Question

The rates of cooling of two different liquids put in exactly similar calorimeters and kept in identical surroundings are the same if

• A. The masses of the liquids are equal
• B. Equal masses of the liquids at the same temperature are taken
• C. Different volumes of the liquids at the same temperature are taken
• D. Equal volumes of the liquids at the same temperature are taken

Answer 1

Answer: (D)

Equal volumes of the liquids at the same temperature are taken

Answer 2

$\frac{dT}{dt} = \frac{\sigma A}{mc}(T^{4} - T_{0}^{4})$. If the liquids put in exactly similar calorimeters and identical surrounding then we can consider T₀ and A constant then $\frac{dT}{dt} \propto \frac{(T^{4} - T_{0}^{4})}{mc}$……(i)

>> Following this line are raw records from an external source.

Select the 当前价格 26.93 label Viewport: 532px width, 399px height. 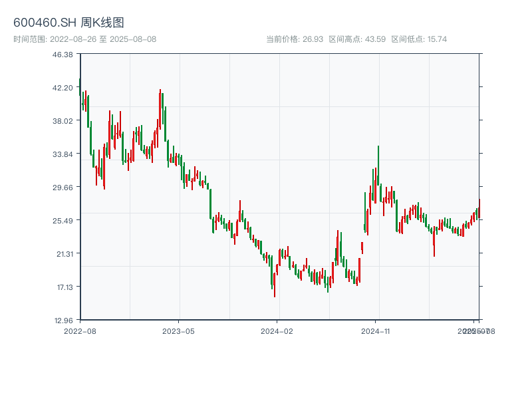[x=295, y=39]
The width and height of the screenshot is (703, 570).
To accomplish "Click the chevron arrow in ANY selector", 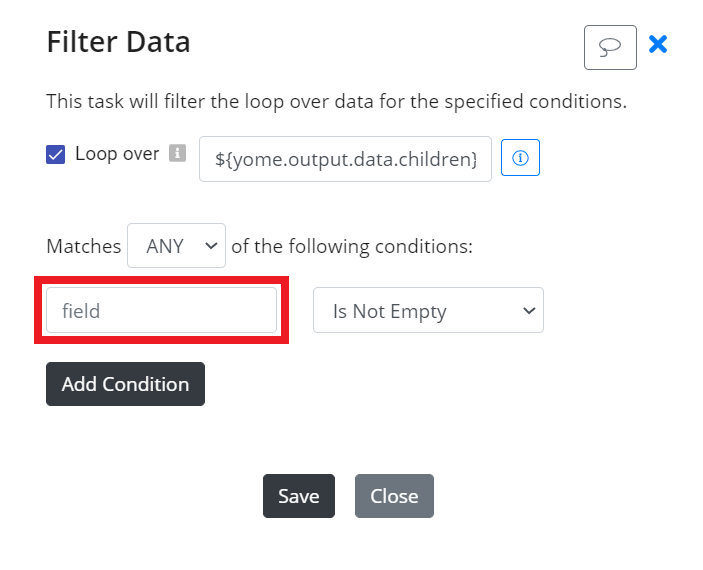I will (x=211, y=246).
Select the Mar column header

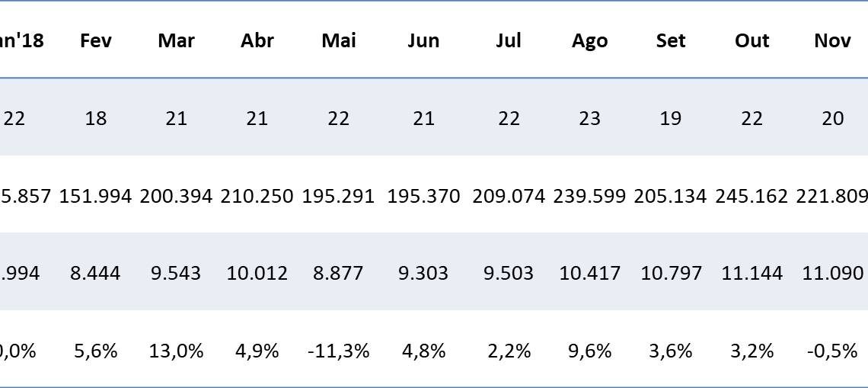(177, 41)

If we consider that equal masses of liquid (m) are taken at the same temperature then $\frac{dT}{dt} \propto \frac{1}{c}$

So for same rate of cooling c should be equal which is not possible because liquids are of different nature.

Again from (i) equation $\frac{dT}{dt} \propto \frac{(T^{4} - T_{0}^{4})}{mc}$ ⇒

$\frac{dT}{dt} \propto \frac{(T^{4} - T_{0}^{4})}{V\rho c}$

Now if we consider that equal volume of liquid (V) are taken at the same temperature then $\frac{dT}{dt} \propto \frac{1}{\rho c}$.

So for same rate of cooling multiplication of ρ× c for two liquid of different nature can be possible. So option (4) may be correct.